These visualization software packages typically require a fairly high level of programming or user expertise, or a significant financial investment, or both. The price and required expertise may make the use of these visualization software programs unrealistic for small or medium-sized manufacturers who do not require much of the functionality provided in these software packages. Consequently, we propose the development of a set of smaller scale visualization tools using Excel and VBA. An overview of some visualization tools that would facilitate improved process monitoring in a typical forest products manufacturing process follows.

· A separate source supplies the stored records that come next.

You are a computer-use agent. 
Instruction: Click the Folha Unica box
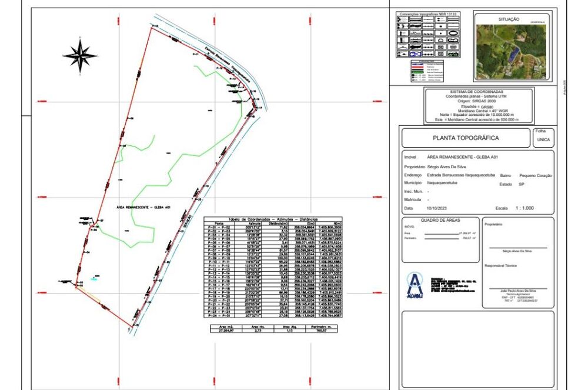[543, 138]
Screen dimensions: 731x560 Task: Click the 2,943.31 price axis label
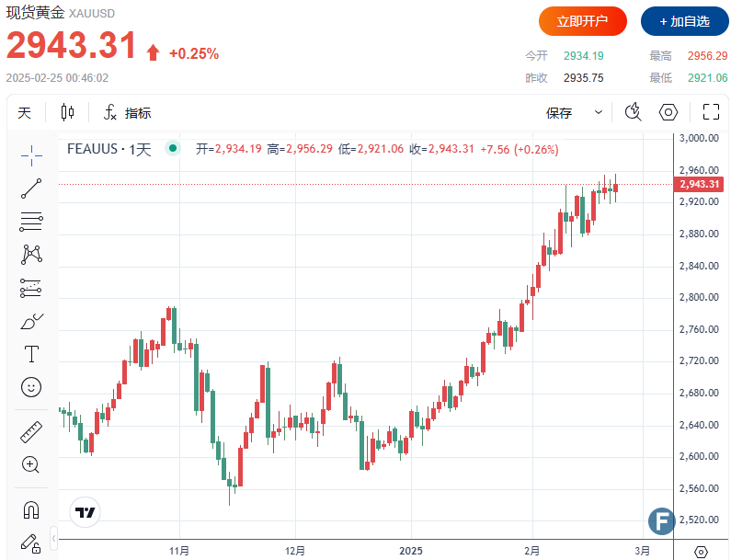(701, 184)
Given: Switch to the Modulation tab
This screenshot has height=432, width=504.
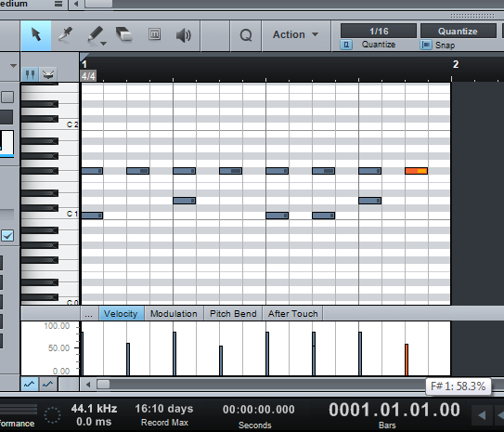Looking at the screenshot, I should [x=174, y=313].
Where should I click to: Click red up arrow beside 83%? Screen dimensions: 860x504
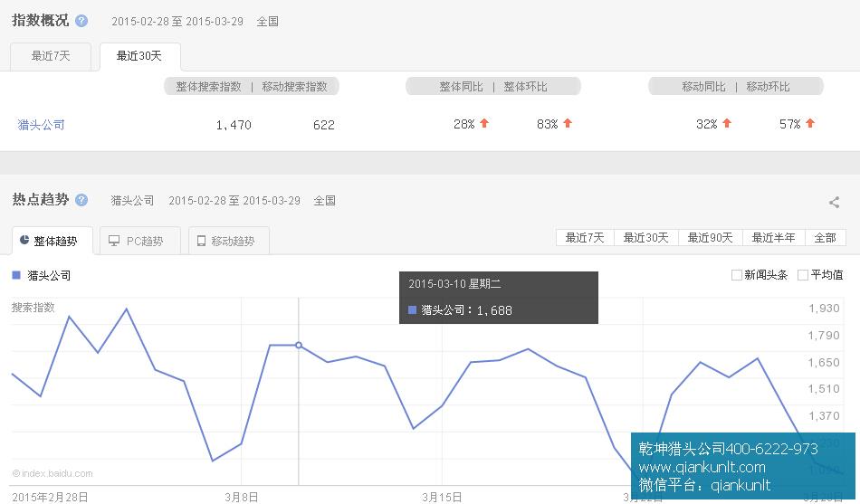pyautogui.click(x=568, y=123)
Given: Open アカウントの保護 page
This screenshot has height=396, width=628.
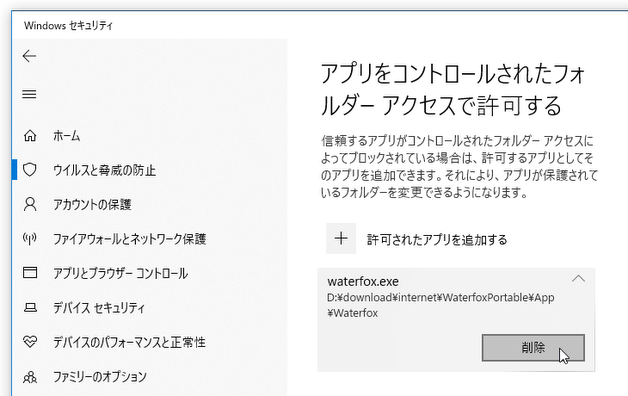Looking at the screenshot, I should [x=92, y=205].
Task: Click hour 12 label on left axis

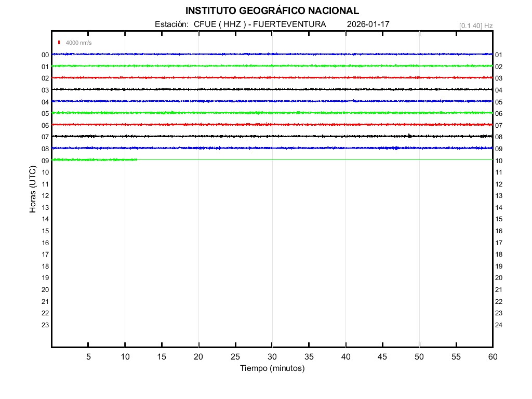Action: (45, 196)
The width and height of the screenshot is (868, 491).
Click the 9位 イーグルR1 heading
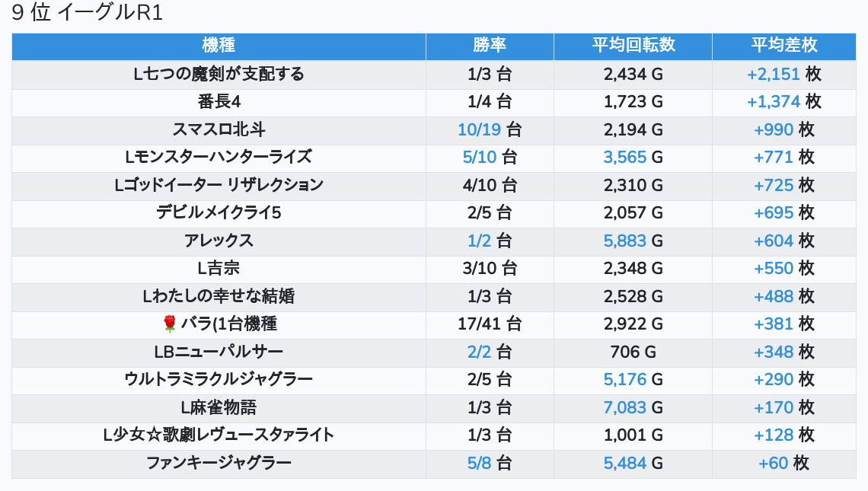point(88,12)
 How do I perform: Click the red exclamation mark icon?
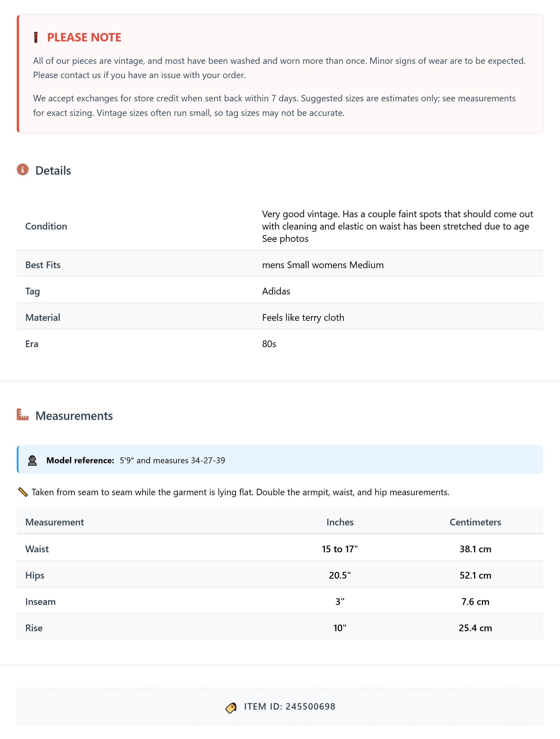point(36,37)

Information graphics tools
Visualization is often used to identify any trends and patterns in data and to determine if those trends or patterns indicate an underlying relationship between two or more variables (Colet and Aaronson 1995). The ability to quickly evaluate and analyze the behavior of multiple process parameters, along with identifying or tracking relationships between process parameters, is essential to manufacturing process operators and managers. Many graphs, tables, maps, and diagrams can be used to analyze a data set. Two excellent references describing the plethora of graphic tools that exist are Information Graphics: A Comprehensive Illustrated Reference (Harris 1999) and Graphical Methods for Data Analysis (Chambers et al. 1983). Many of the tools discussed in these references, including scatter graphs, box plots, spider graphs, and radial plots, can be utilized to visualize process behavior and process parameter relationships in a forest products manufacturing facility.

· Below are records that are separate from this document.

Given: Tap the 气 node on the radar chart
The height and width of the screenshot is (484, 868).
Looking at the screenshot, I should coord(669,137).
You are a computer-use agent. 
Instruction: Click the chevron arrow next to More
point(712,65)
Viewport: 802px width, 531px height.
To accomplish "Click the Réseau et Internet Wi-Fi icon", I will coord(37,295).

The first of these tools, scatter graphs or scatter plots, enable the simultaneous display of either two or three different parameters. In particular, scatter graphs are often used to identify relationships between the parameters being displayed, such as the presence or absence of correlation. Because each instance of a set of parameter values is represented as a single point, however, scatter graphs are somewhat limited with respect to the amount of information that they are able to display.
Box plots, by comparison, are able to illustrate information about the distribution of individual parameters, including mean values, extreme values, and data distribution. Multiple box plots can be displayed simultaneously so that comparisons between different parameters can be made. Such comparisons of parameter or product properties could be useful when analyzing the differences between products produced on different machines, different processing lines, or different shifts. Differences in extreme values or data distribution might provide information relating to causes of differences or similarities in process or product parameters.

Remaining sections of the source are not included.